Despite prevention strategies that are now currently used after transplantation and that decrease the risk of CMV disease [3], CMV disease can still occur in up to 50% of high-risk solid-organ transplant (SOT) patients (CMV-seropositive donor/CMV-seronegative recipients, D+/R−) and 17% of CMV-seropositive recipients (R+) [4]. In a recent meta-analysis, several risk factors for CMV infection or disease were identified: D+/R− serological status, seropositive recipients, use of polyclonal antibodies for induction and/or mycophenolic acid and/or steroids, donors’ and recipients’ advanced age, and history of acute rejection [5]. In a nationwide retrospective French study, it has been shown that, despite preventive strategies, CMV infection after SOT is associated with an increased risk of acute rejection and graft failure, a higher mortality, and increased costs related to a higher number of inpatient days, number of hospital readmissions, and hospital costs [6].

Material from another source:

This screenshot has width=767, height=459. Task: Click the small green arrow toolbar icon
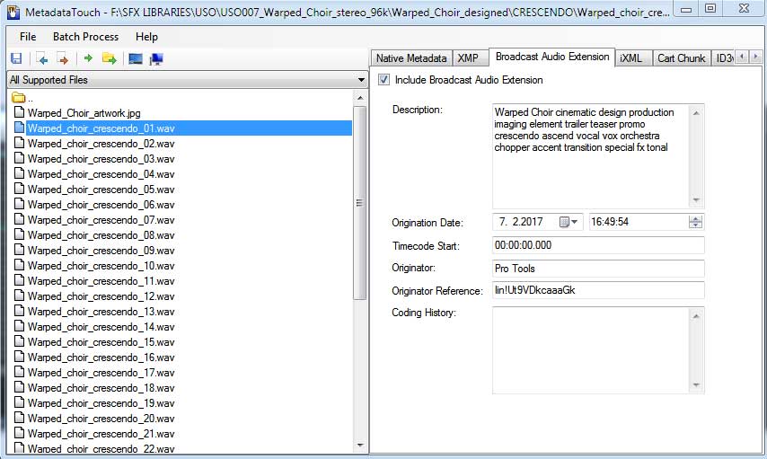coord(88,59)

This article is based on previously conducted studies and does not contain any new studies with human participants or animals performed by any of the authors.
Prevention of Cytomegalovirus Infection
There are two strategies for CMV prevention after SOT: universal prophylaxis and preemptive therapy [7]. Universal prophylaxis relies on giving antiviral therapy to all at-risk recipients (except D−/R−) for 3–12 months according to the type of transplantation and serological status [7]. For instance, 6 months of prophylaxis is recommended for D+/R− kidney transplant patients and for seropositive kidney-transplant patients given polyclonal antibodies induction therapy, while 3 months of prophylaxis is recommended kidney transplant patients not given T-cell-depleting agents. In liver-transplant patients, 3–6 months of prophylaxis can be given. Conversely, in lung transplant patients, a longer duration of prophylaxis is recommended (up to 1 year) [7]. Valganciclovir (VGCV) is usually used in this setting. In the early period post-transplantation, intravenous ganciclovir (GCV) can be given for few days before it is replaced by oral VGCV. Prophylaxis is quite easy to implement. Very rare cases of early CMV replication/infection occur. Conversely, late CMV infection/disease after the end of prophylaxis is common.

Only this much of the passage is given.